Saturday, October 13, 2007

On the Topic of "Kid's Times" in Church

The Sharper Iron website (see link at right) recently featured an article by Pastor Aaron Blumer on Why Churches Should Have "Kid Times" (read his article here), to which a rebuttal was composed by Pastor Greg Stiekes (read his article here). Blumer's article focuses on some good, practical reasons for the practice, while Stiekes's article primarily focuses on the fact that (a) the Bible is rather silent about the practice, and (b) the Bible emphasizes, as did society in Bible times, a family-centered, family-oriented teaching environment. Stiekes also emphasizes that Blumer's views are primarily practical and experience-based and not Bible-based.

I am my wife and our friend discussed these two articles, and found ourselves of one mind on the topic. Both men make good points, but they may be setting a fine example of "How the pendulum can swing too far in either direction." We believe that Blumer's points are not only practical but wise. There are times for, and benefits in, taking the younger children and teaching them in a separate environment more suited to their learning level. Should they always be in a separate "service" while their parents are in the "main service?" Of course not. We agree with Stiekes that the parents do, in fact, have the most primary responsibility for the upbringing and teaching of the children, and that it is good for the children to be in the "main service" with their parents. Do they always need to be there? No.

I am exceedingly thankful that at my church, there are both times of teaching for my children apart from the adult service, and that there are times when they are expected to be in the auditorium with their parents, learning from our pastor. My children benefit in a variety of ways from both. I am grateful for the godly ministry and examples of the various people who serve the Lord by serving and teaching my children. This augments and reinforces what they are taught at home. If I thought that these people would somehow stunt or harm my children's spiritual growth, I would promptly remove the kids from their influence.
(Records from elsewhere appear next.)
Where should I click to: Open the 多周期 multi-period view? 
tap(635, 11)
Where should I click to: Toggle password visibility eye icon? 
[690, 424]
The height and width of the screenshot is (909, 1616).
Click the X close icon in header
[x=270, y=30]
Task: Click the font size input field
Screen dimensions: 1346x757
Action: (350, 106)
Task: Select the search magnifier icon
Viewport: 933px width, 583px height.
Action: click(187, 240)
It is of primary benefit for children to see, model, and learn from godly parents, but it of additional benefit for children to see, model, and learn from other godly people, too. Those other godly people help my wife and me to fulfill our God-given responsibilities as parents.

In closing, our friend (ever the practical mother) also pointed out this practical nugget, overlooked by both pastors and me:

"...then when you invite a totally unchurched family to your church, you better be prepared to help that family know how to keep their children quiet in church. I don't know many unchurched children who have been trained to sit for an hour or more without some distractions to the parents. That can be frustrating to the parent and cause them to not want to come back if it's going to be so much trouble. And then what about the bus ministries. You mean, you're going to bring in a bus full of (usually) unruly children (without their parents....usually) and make them sit unattended in a church service?"